Miércoles 10 de Julio de 2019 09:51 am

Renuncia de Urzúa, golpe a AMLO | VÍCTOR SÁNCHEZ BAÑOS

La carta de renuncia de Carlos Urzúa a la secretaría de Hacienda es simular a la de Germán Martínez, en el IMSS. En ambas renuncias se observa la manera como se usan los puestos públicos para objetivos políticos.


Así inicio esta columna ya que queda claro para los políticos de la 4T, el objetivo es tomar el control de los recursos públicos para impulsar políticas sociales, por una parte, y el uso de las posiciones estratégicas del gobierno, para darle paso a la nueva clase política de Morena; incondicionales, pues.


La salida de Carlos Urzúa, es más drástica que la de Martínez. El presidente Andrés Manuel López Obrador, recibe sorpresivamente su renuncia así como el contenido. Por ello, en el cambio de mandos, habla que no es posible poner “vino nuevo en botellas viejas”. Indirectamente lo acusa de bloquear su política social y, especialmente, el control del dinero.


No estaba a gusto el secretario de Hacienda en el gabinete de AMLO. El uso de recursos públicos para cumplir metas sociales, descuidando los lineamientos de la política económica en donde debe privilegiarse la inversión, la generación de empresas, empleo, consumo; un círculo virtuoso.


En medios empresariales Urzúa se convirtió en un “héroe”, pero falta de hablar de puntos específicos de su renuncia para el bien del país. Dejó puesto el cascabel al gato y anda por todos los rincones haciendo ruido. Era un funcionario que acompañó a AMLO desde el gobierno del tabasqueño en el Distrito Federal. Dejar huecos, no es bueno para el desarrollo de la nación. Deja verdades a medias.

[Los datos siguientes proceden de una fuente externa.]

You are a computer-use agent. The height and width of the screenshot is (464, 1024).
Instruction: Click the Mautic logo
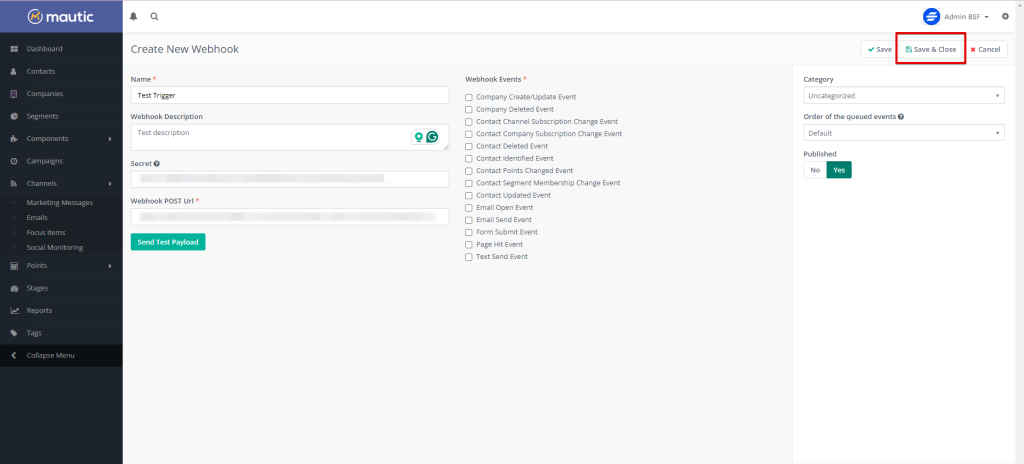click(x=60, y=17)
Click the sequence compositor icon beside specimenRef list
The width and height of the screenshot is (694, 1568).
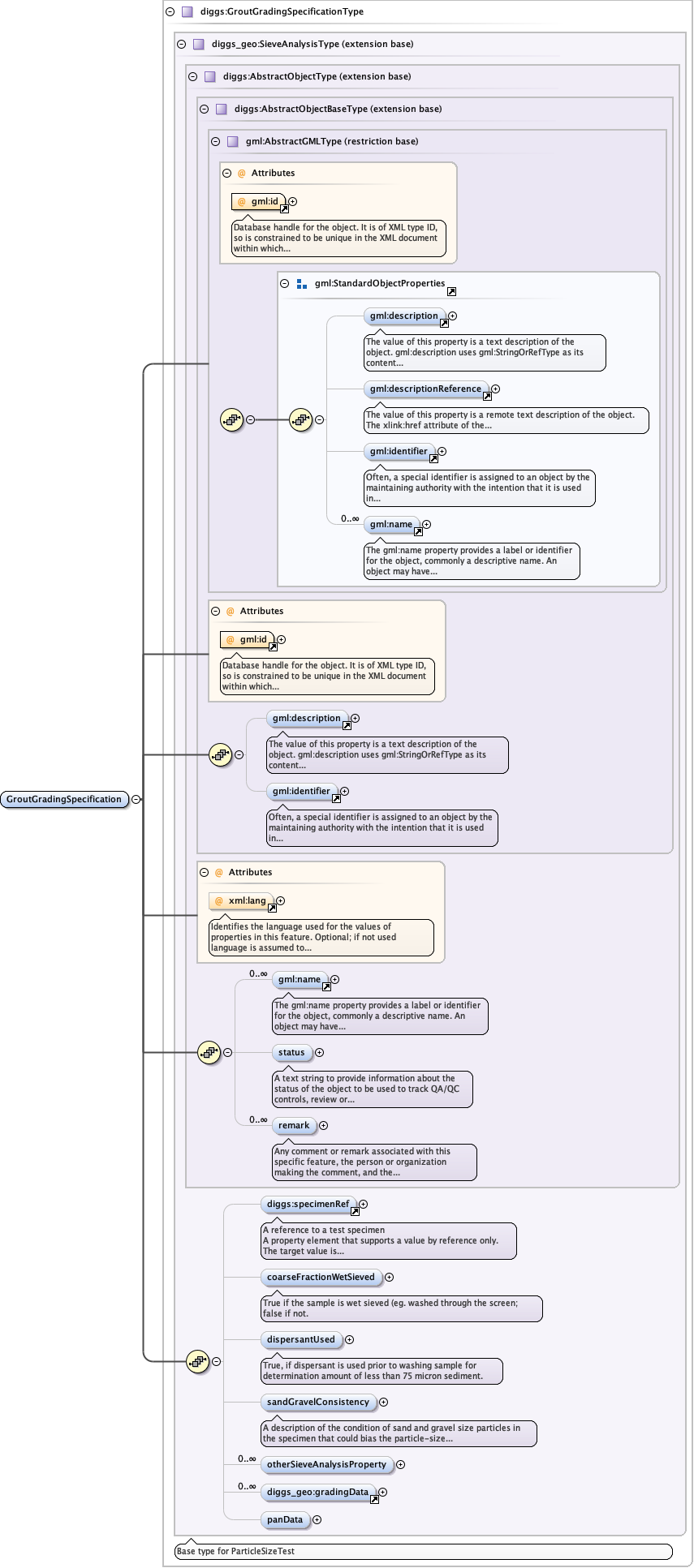(197, 1361)
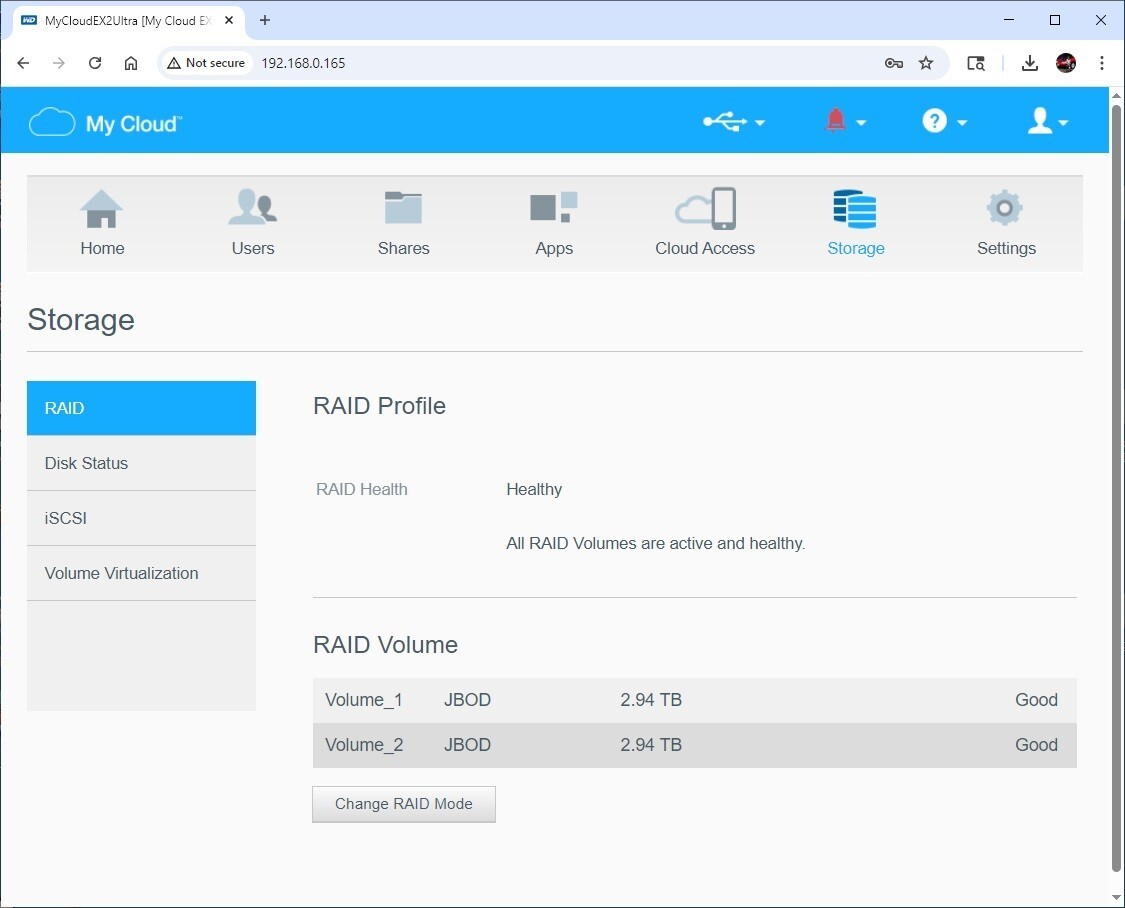Open the Settings gear icon
The height and width of the screenshot is (908, 1125).
1005,210
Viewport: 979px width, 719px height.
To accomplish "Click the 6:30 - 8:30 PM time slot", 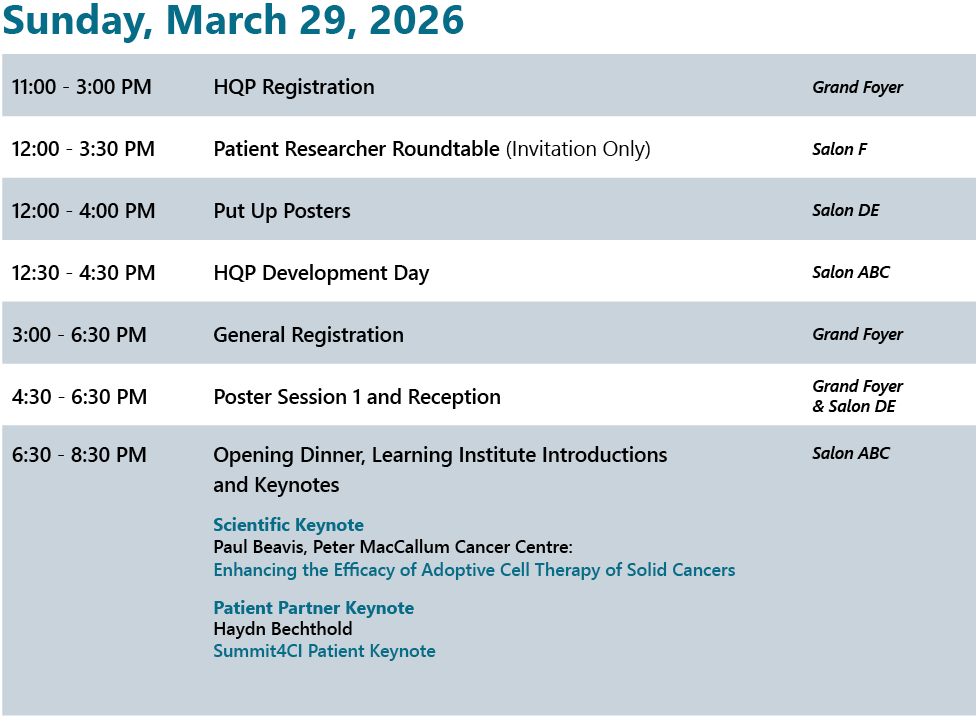I will pos(79,455).
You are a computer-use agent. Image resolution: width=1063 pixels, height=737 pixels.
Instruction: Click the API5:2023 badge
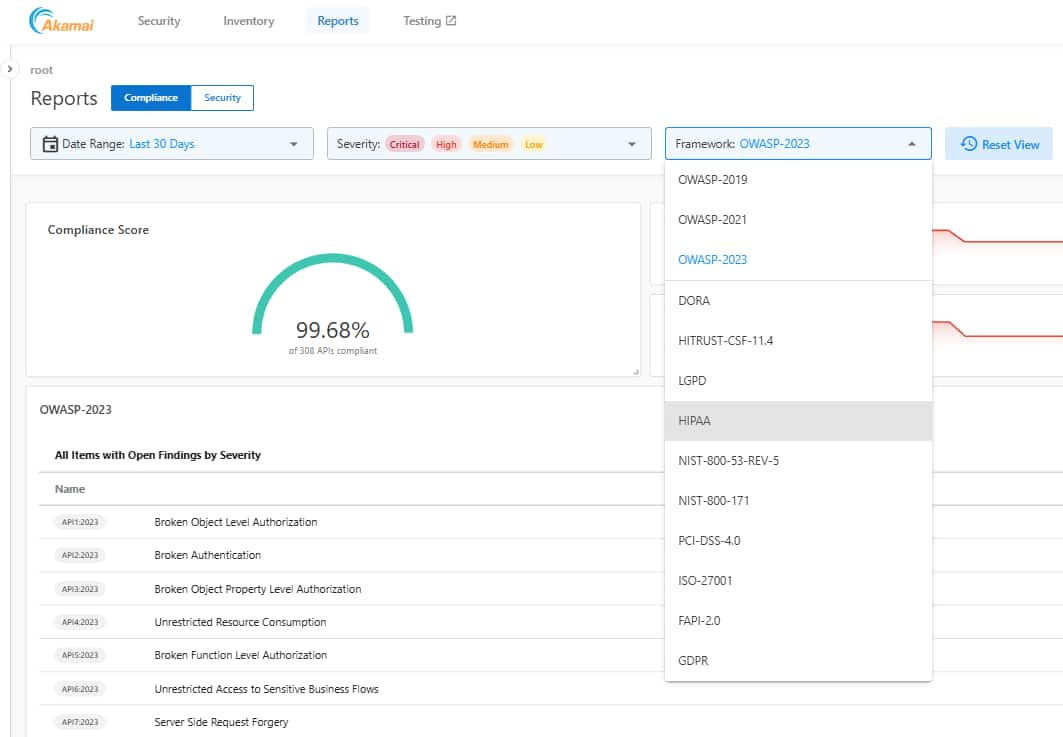pyautogui.click(x=81, y=655)
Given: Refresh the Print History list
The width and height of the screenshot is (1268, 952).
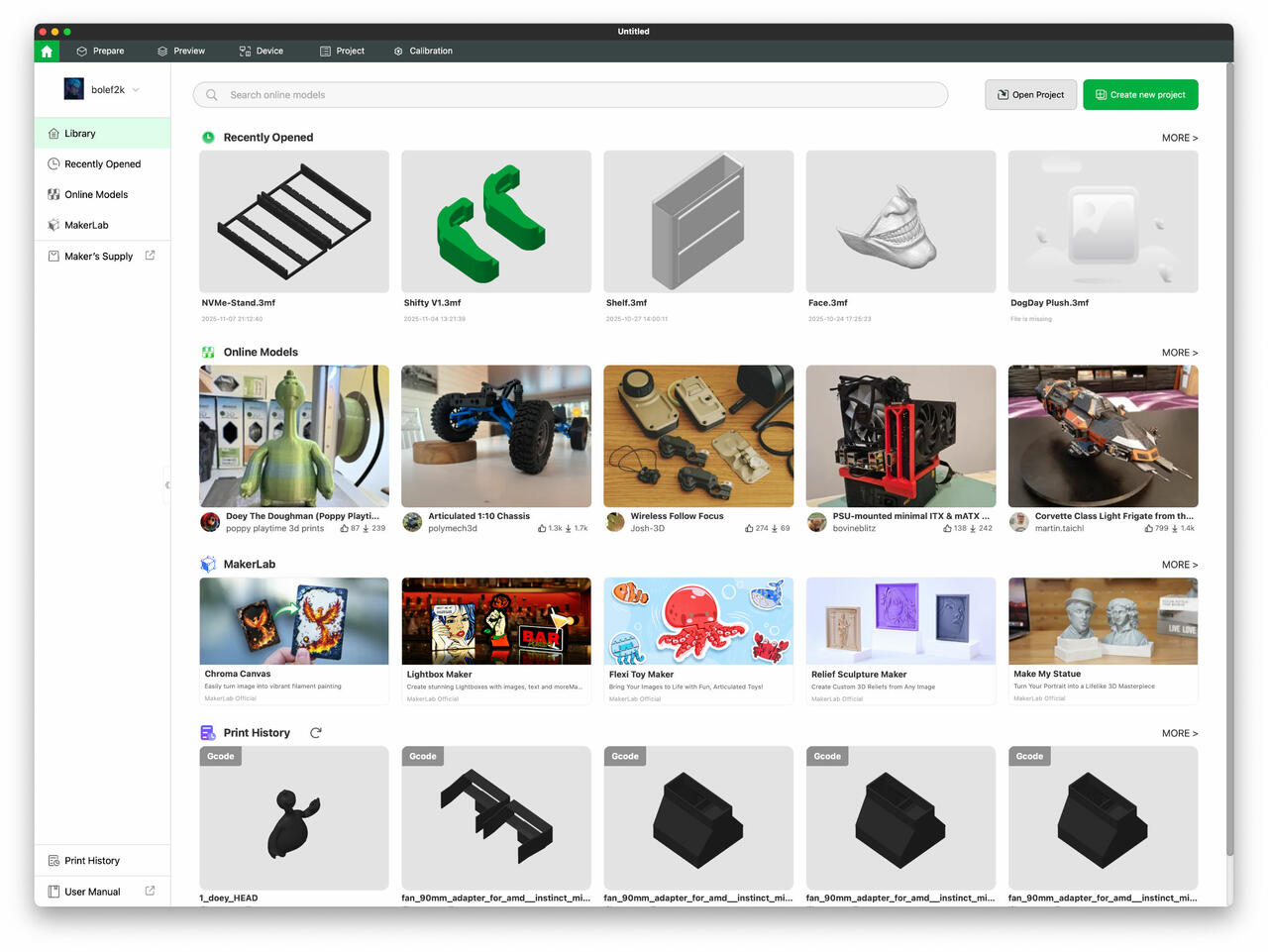Looking at the screenshot, I should pos(316,733).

La llegada de Arturo Herrera a la titularidad de Hacienda, es visto por el sector financiero como un personaje de poca experiencia. Sin embargo, es un tecnócrata con firmes convicciones sociales, como él mismo se califica.


Esto es lo que busca AMLO. Quien pueda, con razonamientos económicos, matemáticos y estructurales, lograr el dinero suficiente (lo que no ha hecho ningún gobierno socialista en América Latina) para el fortalecimiento de sus políticas sociales. Estas son la entrega de dinero para los ancianos, madres soletas, jóvenes, etcétera.


El recibimiento de Herrera por los mercados financieros no fue agradable. El dólar se disparó y la Bolsa cayó. Sin embargo, esto lo podemos considerar coyuntural, ya que fue sorpresiva la renuncia. La ratificación, que es el camino que le queda por recorrer, será en el Senado de la República y seguramente será aceptada la propuesta lopezobradorista.